→ SOURCE MATERIAL:
------------

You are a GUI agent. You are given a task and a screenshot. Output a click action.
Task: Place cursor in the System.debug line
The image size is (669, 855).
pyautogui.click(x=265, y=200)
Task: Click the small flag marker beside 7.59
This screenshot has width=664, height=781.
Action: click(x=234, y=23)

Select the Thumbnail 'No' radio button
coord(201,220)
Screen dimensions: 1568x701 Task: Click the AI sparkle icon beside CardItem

------------

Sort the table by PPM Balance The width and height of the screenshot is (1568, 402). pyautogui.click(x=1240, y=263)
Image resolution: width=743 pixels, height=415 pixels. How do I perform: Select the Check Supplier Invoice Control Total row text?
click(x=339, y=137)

------------

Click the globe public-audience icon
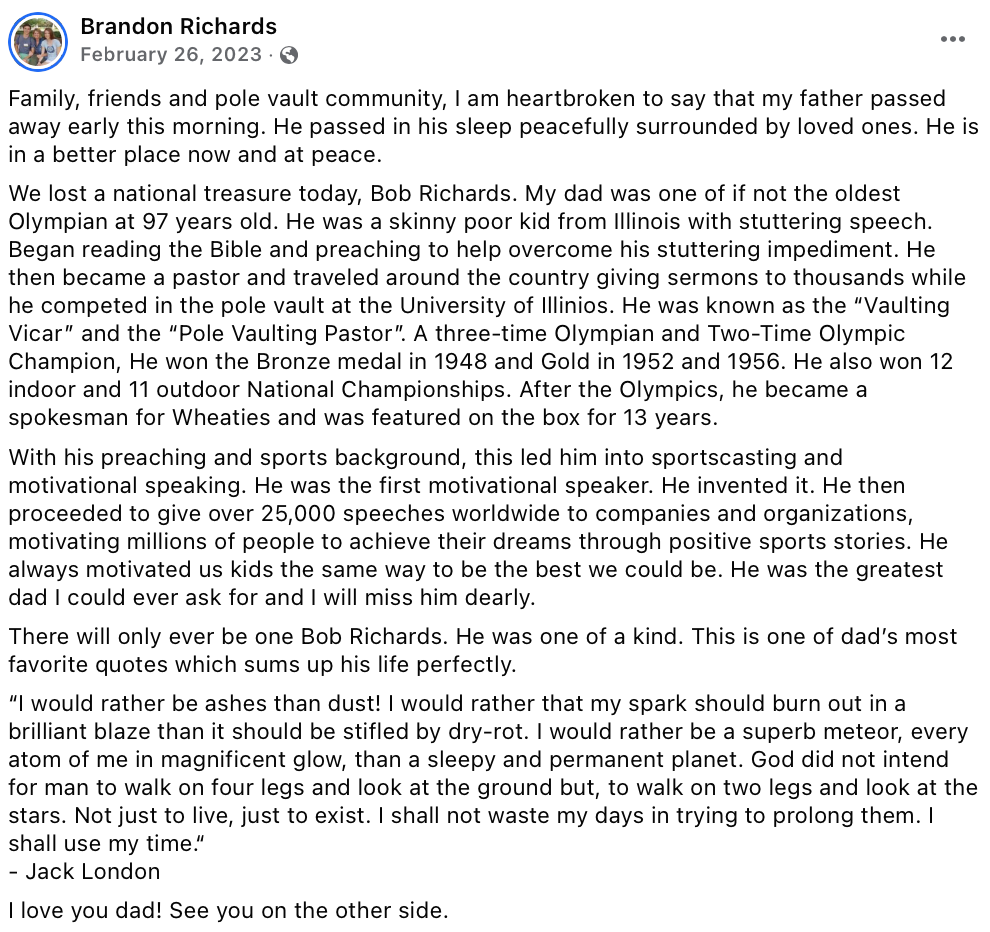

------------

→ TASK STATEMENT:
Find and show each line of the listing with the word "beside".

→ RESULT OF THIS TASK:
Task: Click the small flag marker beside 7.59
Screen dimensions: 1568x701 Task: Click the AI sparkle icon beside CardItem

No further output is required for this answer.